Employee benefit trends: Changes that are here to stay

Updated August 3, 2021 - 12:37 pm

Jobs are opening up by the thousands in Las Vegas, but many individuals are not looking for jobs. They’re looking for stability. As companies look ahead, employers are reporting growing difficulties filling positions in Las Vegas due to ongoing fears about the virus, competing unemployment benefits, caregiving strains and more. To address the tight job market, employee benefit packages must adapt to the digital transformation of the last decade and the emotional disruptions and stresses of the pandemic. Here are five trends that can give companies the competitive edge to attract and retain top talent.


In 2020, technology was at the root of everyday tasks and interactions. With restricted access to in-person health care, employees looked for different ways to interact with their health care providers for non-emergency issues and routine care. In March, Amazon announced the nationwide expansion of its telehealth app, Amazon Care, to its employees. The platform allows employees and their families immediate access to health care services via video and live chats, in-app messaging, prescription deliveries and more — a welcome change for individuals seeking accessible, on-demand support.

While virtual care will not replace in-person visits, employers need to prioritize communicating the value of the various health care technology tools that are available to employees. This communication will help ensure that employees have 24/7 access to care and that their health needs are being immediately addressed. Studies have continually shown that increased health care technology utilization results in a healthier and more productive workforce, not to mention a company culture where employees feel valued.


Studies have shown that employees are willing to forego traditional benefits like health care or paid vacations in exchange for more remote-work options. In a recent survey by the Harvard Business School, 81 percent of employees said they preferred not to go back to the office at all or have a hybrid schedule going forward. Remote work is not always the best option for companies, but employees are prioritizing their work-life balance out of both preference and need. As flexibility in the workplace becomes more common, employers benefit from weighing their options carefully, negotiating a more accommodating schedule for those who require it, and adding benefits such as dependent care to help employees balance their professional and personal lives.

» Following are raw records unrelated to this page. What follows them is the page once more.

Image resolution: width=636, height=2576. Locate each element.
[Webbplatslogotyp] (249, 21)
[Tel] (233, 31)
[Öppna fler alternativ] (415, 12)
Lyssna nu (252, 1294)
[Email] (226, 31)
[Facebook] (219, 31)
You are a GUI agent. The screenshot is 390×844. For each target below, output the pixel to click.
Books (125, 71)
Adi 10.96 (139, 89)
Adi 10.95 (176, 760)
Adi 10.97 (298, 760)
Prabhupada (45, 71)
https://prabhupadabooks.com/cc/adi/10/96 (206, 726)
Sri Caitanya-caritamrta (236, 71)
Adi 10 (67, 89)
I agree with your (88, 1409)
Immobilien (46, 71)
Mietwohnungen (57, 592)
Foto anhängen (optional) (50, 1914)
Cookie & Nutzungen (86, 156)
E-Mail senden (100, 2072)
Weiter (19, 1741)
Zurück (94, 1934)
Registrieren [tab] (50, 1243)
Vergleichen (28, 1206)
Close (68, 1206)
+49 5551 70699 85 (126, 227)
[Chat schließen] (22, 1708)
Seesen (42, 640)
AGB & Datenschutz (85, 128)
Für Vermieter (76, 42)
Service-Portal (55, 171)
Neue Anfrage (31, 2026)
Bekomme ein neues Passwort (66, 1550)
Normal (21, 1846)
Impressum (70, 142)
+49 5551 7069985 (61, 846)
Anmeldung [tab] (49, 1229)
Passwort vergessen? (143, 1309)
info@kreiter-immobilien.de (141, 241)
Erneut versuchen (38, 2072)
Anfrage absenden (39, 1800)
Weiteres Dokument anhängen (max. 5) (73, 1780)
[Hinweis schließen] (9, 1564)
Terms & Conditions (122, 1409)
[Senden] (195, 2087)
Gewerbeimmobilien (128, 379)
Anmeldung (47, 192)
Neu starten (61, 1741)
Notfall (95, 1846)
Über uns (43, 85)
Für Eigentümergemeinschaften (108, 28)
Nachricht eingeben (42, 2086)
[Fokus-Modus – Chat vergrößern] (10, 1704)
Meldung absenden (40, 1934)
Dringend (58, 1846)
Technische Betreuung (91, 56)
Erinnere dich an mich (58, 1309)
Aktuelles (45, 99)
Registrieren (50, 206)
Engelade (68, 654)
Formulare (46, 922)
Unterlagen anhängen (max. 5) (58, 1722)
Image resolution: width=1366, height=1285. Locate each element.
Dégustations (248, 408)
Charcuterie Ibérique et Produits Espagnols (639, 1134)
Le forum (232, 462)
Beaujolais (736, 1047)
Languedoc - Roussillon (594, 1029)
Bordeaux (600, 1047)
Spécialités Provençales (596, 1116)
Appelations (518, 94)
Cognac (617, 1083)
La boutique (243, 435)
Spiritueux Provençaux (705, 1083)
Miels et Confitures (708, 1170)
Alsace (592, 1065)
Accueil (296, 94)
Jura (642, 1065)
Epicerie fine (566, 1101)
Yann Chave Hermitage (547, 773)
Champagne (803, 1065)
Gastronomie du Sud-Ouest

In 2020, the Principal Financial Well-Being IndexSM reported that mental health and well-being was the most popular category of employee benefits to add or increase among the employers surveyed. To address this growing need, businesses need to understand how mental health affects their workers and communicate the mental health benefits and resources that are included in their benefit plans.

Open communication and transparency about mental health resources and benefits can significantly improve workplace culture, relationships and promote overall well-being. The World Health Organization found that for every $1 spent on treating common mental health concerns, there is a return of $4 in improved health and productivity. As mental health issues continue to rise, employers need to actively engage their workforce and help them get the most out of the mental health benefits available to them.


Recent talks by the Biden administration have considered forgiving at least $10,000 in student debt for college graduates. However, even if talks become a reality, college graduates will still face years of accruing interest. To someone $40,000 deep in student debt, skyrocketing housing prices, bills and basic cost-of-living expenses have made it near impossible to get ahead financially.

Employers are implementing student loan repayment assistance programs that include fixed contributions, matching contributions, consolidating and refinancing. No matter the size of the contribution, the impact can alleviate financial stresses for employees enough to promote financial well-being and improve productivity. Once employees have a plan to cover their student debt, this leaves room to invest in a home, a retirement plan or to prioritize saving.

The benefits accrue to the employer as well. The Consolidated Appropriations Act of 2021 includes a tax provision that allows employers to make tax-free payments of up to $5,250 per year to their employees’ student debt through the end of 2025. The provision is expected to become permanent as the debt crisis continues to gain momentum.


The everyday hardships for caregivers across the country are many: stress, anxiety, depression, financial strain. Not to mention lack of engagement and productivity in the workplace. As a result, employers are offering dependent care programs that support employees at all stages of life.

Education and awareness are two key elements needed to support women and men with dependent care responsibilities. Employers should evaluate their wage and benefit packages to include programs such as caregiver leave, elder care, parent support groups and childcare support for new parents.

If employers can take a solution-centric approach, they will be well-positioned to meet the growing needs of a post-pandemic workforce.

Matt Harris is the president and founder of Coreprime, a Nevada-based employee benefits advisory firm dedicated to making the employer-based health care system easier to navigate for Nevada companies and their employees.